Your task: Reproduce verbatim the lines from the one containing "Task: Expand the MA indicator dropdown circle" through the one containing "Looking at the screenshot, I should 1567,598.", including both of those lines.

Data excerpts:
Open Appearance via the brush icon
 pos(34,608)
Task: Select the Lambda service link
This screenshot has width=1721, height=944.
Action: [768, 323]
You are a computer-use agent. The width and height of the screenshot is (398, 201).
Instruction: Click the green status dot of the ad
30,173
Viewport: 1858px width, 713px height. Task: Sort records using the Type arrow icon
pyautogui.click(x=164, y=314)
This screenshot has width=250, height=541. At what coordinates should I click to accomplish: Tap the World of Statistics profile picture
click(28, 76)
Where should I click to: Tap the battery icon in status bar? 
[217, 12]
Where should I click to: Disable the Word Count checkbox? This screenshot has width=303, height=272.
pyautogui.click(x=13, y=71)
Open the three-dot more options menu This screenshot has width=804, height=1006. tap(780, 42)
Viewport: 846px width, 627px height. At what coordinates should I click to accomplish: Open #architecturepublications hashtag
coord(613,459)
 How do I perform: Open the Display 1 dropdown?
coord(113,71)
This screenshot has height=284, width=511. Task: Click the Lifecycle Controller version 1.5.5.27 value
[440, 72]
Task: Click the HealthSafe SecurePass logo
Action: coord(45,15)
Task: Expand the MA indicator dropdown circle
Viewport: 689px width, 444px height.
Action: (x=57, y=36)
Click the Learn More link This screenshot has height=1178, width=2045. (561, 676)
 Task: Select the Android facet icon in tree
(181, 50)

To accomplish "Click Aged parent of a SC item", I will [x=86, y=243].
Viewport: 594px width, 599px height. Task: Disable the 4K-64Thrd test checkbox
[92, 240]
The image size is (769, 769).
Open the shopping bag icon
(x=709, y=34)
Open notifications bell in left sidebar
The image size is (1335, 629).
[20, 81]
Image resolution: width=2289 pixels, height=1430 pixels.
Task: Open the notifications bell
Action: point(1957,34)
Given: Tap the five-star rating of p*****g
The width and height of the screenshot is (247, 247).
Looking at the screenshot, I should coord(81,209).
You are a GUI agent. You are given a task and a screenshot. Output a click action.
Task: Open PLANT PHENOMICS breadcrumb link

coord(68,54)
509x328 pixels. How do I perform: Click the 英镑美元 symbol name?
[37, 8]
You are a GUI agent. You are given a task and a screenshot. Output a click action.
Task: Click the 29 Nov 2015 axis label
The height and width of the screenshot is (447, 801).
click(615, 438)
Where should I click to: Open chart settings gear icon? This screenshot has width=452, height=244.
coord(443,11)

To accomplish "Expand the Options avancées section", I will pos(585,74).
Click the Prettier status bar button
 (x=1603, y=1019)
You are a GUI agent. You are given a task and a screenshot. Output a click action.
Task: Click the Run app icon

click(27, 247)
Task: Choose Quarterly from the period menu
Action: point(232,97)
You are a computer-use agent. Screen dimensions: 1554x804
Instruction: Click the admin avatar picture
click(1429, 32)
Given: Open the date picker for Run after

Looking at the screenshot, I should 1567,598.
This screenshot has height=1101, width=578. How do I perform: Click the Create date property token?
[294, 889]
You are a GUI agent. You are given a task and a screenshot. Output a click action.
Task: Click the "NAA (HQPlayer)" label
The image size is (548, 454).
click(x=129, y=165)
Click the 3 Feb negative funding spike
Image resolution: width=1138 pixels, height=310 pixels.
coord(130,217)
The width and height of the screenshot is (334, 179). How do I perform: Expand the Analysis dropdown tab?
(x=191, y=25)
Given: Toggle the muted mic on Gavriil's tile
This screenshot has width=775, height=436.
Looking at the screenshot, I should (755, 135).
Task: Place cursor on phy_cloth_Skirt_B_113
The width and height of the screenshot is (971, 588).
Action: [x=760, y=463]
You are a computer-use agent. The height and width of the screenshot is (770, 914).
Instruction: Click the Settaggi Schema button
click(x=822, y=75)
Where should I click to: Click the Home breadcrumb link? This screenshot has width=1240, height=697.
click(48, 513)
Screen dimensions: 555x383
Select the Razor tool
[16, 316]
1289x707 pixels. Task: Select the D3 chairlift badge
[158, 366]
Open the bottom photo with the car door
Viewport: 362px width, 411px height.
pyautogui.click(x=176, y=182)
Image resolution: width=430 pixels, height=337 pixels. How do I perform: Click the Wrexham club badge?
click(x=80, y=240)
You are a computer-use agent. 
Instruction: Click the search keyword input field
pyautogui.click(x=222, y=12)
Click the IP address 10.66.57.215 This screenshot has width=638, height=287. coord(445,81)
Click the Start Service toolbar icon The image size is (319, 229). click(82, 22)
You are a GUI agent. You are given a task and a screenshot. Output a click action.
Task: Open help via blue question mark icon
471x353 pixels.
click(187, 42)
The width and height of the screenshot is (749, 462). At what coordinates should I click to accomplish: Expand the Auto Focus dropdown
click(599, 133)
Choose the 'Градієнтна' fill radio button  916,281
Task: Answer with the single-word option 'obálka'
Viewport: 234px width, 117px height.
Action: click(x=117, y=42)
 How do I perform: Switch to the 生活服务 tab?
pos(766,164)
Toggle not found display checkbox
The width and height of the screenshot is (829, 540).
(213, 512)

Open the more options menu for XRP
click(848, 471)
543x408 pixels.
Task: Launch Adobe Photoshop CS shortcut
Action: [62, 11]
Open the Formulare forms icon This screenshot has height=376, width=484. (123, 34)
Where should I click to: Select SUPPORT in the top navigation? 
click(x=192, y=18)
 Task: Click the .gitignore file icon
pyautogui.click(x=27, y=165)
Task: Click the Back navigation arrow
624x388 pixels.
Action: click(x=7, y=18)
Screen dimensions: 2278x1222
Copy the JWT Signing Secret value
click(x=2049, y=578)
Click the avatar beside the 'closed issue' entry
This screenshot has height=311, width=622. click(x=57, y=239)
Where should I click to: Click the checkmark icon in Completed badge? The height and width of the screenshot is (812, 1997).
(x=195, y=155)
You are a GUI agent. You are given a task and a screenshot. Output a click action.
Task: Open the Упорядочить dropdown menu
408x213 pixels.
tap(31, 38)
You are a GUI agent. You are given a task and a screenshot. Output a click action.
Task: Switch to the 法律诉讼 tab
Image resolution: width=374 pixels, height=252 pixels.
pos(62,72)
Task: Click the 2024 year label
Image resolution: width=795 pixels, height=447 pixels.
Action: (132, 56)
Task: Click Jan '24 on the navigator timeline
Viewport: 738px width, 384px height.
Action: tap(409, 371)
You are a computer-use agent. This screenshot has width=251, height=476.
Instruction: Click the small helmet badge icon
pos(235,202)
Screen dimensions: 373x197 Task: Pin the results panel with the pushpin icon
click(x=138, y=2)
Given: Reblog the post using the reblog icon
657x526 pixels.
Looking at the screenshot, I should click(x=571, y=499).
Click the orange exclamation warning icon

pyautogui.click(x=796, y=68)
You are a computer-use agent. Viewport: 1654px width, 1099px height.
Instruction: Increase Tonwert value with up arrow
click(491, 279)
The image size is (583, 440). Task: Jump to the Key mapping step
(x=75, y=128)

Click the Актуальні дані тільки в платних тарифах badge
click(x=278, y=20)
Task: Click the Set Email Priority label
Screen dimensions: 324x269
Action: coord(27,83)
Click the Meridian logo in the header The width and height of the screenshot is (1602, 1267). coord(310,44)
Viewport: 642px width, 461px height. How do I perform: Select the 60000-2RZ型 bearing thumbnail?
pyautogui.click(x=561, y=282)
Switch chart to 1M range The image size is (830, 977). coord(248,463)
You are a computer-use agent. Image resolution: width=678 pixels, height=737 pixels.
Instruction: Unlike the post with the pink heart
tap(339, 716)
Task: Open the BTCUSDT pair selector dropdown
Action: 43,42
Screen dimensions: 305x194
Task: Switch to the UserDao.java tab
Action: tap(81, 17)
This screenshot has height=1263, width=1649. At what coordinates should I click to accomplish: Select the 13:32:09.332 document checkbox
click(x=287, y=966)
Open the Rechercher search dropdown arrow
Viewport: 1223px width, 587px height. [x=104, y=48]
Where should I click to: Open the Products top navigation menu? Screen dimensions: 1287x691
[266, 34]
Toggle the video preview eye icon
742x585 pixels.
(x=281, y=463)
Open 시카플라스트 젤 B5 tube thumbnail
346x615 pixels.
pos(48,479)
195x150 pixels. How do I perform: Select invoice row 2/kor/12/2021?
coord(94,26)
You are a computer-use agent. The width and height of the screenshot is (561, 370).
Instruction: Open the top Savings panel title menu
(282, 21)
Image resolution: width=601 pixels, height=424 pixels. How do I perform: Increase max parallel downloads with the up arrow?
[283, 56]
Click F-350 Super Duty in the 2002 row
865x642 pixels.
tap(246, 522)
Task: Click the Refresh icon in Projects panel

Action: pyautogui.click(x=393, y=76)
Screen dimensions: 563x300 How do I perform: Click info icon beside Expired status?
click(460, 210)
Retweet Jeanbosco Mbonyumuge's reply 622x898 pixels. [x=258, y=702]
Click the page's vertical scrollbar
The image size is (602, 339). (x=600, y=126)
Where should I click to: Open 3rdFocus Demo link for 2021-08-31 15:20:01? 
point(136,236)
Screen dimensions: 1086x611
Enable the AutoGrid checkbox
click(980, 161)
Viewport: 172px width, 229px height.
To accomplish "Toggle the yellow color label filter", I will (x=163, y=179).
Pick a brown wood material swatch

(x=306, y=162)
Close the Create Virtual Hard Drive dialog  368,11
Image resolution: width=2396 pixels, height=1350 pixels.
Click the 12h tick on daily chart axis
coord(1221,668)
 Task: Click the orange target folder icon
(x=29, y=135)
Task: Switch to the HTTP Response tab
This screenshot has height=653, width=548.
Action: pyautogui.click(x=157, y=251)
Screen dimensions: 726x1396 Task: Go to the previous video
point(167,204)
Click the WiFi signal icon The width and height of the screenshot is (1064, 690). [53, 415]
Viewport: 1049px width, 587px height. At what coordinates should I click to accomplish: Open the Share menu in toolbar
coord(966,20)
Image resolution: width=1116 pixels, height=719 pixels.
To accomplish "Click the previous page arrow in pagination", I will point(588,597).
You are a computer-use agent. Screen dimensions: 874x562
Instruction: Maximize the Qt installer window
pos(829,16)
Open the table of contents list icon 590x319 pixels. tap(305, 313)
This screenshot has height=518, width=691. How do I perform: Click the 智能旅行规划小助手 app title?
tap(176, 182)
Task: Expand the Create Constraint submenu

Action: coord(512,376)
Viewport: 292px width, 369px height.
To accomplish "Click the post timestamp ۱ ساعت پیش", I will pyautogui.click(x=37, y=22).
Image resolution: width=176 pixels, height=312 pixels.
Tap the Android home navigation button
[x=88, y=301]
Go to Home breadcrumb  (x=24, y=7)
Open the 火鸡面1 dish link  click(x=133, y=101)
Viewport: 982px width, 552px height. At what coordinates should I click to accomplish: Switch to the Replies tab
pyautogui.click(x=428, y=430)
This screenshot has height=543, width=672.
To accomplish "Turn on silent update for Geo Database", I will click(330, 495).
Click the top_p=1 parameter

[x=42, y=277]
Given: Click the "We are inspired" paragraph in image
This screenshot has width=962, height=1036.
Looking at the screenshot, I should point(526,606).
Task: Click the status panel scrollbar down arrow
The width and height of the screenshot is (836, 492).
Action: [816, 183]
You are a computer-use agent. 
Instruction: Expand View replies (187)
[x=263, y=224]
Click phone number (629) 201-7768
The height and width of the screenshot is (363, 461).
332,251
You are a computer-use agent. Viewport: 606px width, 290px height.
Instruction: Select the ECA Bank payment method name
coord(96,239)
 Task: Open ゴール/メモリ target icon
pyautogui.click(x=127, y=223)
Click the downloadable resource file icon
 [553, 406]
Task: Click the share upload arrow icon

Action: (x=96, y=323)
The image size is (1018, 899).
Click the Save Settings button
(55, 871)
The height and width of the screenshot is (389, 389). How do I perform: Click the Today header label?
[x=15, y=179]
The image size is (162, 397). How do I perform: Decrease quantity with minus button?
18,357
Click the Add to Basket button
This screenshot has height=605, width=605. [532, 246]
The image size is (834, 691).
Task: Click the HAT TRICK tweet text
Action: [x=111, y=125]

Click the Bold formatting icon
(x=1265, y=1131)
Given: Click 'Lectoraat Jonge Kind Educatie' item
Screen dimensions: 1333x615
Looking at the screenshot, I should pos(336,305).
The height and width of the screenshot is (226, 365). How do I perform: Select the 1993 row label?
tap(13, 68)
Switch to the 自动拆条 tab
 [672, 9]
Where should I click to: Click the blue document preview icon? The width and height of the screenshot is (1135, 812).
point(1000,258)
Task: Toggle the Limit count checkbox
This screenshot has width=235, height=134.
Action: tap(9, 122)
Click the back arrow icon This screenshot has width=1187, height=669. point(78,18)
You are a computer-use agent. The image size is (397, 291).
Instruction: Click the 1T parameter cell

Answer:
Task: Expand the MA indicator dropdown circle
Viewport: 689px width, 444px height.
Action: (x=57, y=36)
Click the Learn More link This screenshot has height=1178, width=2045. (561, 676)
 Task: Select the Android facet icon in tree
(181, 50)

To accomplish "Click Aged parent of a SC item", I will [x=86, y=243].
Viewport: 594px width, 599px height. Task: Disable the 4K-64Thrd test checkbox
[92, 240]
The image size is (769, 769).
Open the shopping bag icon
(x=709, y=34)
Open notifications bell in left sidebar
The image size is (1335, 629).
[20, 81]
Image resolution: width=2289 pixels, height=1430 pixels.
Task: Open the notifications bell
Action: point(1957,34)
Given: Tap the five-star rating of p*****g
The width and height of the screenshot is (247, 247).
Looking at the screenshot, I should coord(81,209).
You are a GUI agent. You are given a task and a screenshot. Output a click action.
Task: Open PLANT PHENOMICS breadcrumb link

coord(68,54)
509x328 pixels. How do I perform: Click the 英镑美元 symbol name?
[37, 8]
You are a GUI agent. You are given a task and a screenshot. Output a click action.
Task: Click the 29 Nov 2015 axis label
The height and width of the screenshot is (447, 801).
click(615, 438)
Where should I click to: Open chart settings gear icon? This screenshot has width=452, height=244.
coord(443,11)

To accomplish "Expand the Options avancées section", I will pos(585,74).
Click the Prettier status bar button
 (x=1603, y=1019)
You are a GUI agent. You are given a task and a screenshot. Output a click action.
Task: Click the Run app icon

click(27, 247)
Task: Choose Quarterly from the period menu
Action: point(232,97)
You are a computer-use agent. Screen dimensions: 1554x804
Instruction: Click the admin avatar picture
click(1429, 32)
Given: Open the date picker for Run after

Looking at the screenshot, I should 1567,598.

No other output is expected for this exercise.